[Items listed in a dataset]
================================

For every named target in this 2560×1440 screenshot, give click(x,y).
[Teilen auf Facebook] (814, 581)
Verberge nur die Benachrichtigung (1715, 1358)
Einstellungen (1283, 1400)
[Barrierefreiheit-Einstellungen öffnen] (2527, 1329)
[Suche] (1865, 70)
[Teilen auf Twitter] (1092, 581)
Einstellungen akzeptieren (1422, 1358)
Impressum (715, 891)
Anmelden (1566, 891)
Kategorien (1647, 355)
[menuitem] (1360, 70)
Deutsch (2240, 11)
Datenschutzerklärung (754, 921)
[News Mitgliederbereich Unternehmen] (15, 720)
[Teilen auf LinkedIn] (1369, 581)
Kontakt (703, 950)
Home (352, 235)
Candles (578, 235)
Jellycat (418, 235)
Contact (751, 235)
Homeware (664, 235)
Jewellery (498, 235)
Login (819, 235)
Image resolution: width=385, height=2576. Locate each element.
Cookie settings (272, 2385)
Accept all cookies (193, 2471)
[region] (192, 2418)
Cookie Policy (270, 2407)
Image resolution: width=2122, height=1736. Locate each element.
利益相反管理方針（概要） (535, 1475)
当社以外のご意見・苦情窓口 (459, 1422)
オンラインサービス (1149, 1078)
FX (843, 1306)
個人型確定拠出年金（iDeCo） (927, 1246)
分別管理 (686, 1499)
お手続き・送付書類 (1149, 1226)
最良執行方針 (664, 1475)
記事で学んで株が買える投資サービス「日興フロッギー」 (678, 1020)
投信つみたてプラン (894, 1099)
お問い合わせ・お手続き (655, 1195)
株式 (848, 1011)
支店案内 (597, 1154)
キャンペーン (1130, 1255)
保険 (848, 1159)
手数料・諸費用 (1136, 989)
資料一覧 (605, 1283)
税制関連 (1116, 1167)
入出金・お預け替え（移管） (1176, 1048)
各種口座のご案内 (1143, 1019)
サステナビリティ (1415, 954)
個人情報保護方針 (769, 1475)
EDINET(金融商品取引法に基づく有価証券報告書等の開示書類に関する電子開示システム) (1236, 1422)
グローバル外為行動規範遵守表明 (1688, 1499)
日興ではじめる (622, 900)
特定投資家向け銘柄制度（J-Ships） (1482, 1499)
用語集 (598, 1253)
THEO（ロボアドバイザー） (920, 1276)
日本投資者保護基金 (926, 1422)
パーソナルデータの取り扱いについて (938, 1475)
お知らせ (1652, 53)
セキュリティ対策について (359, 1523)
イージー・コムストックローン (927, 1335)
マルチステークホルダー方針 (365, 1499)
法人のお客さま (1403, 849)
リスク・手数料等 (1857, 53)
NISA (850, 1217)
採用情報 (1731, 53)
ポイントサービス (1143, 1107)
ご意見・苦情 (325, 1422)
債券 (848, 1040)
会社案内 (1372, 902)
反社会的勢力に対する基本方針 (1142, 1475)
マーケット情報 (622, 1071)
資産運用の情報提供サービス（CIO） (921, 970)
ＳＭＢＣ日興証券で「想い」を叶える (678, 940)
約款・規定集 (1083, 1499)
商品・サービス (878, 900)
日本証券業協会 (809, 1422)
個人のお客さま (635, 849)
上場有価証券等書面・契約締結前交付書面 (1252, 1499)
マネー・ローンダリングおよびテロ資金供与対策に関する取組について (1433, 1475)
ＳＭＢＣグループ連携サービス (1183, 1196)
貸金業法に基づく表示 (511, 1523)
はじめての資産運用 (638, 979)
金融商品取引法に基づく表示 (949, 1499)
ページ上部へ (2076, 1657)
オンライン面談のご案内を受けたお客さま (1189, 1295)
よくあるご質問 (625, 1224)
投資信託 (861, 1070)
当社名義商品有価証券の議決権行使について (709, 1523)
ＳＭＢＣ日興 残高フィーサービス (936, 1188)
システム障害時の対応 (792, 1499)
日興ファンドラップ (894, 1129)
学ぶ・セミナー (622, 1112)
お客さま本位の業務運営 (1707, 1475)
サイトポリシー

================================

Reproduce the lines above, beginning at the line with "[Teilen auf LinkedIn] (1369, 581)" and stopping after the line with "Image resolution: width=385, height=2576.", exactly as they are.

Expected output -
[Teilen auf LinkedIn] (1369, 581)
Kontakt (703, 950)
Home (352, 235)
Candles (578, 235)
Jellycat (418, 235)
Contact (751, 235)
Homeware (664, 235)
Jewellery (498, 235)
Login (819, 235)
Image resolution: width=385, height=2576. Locate each element.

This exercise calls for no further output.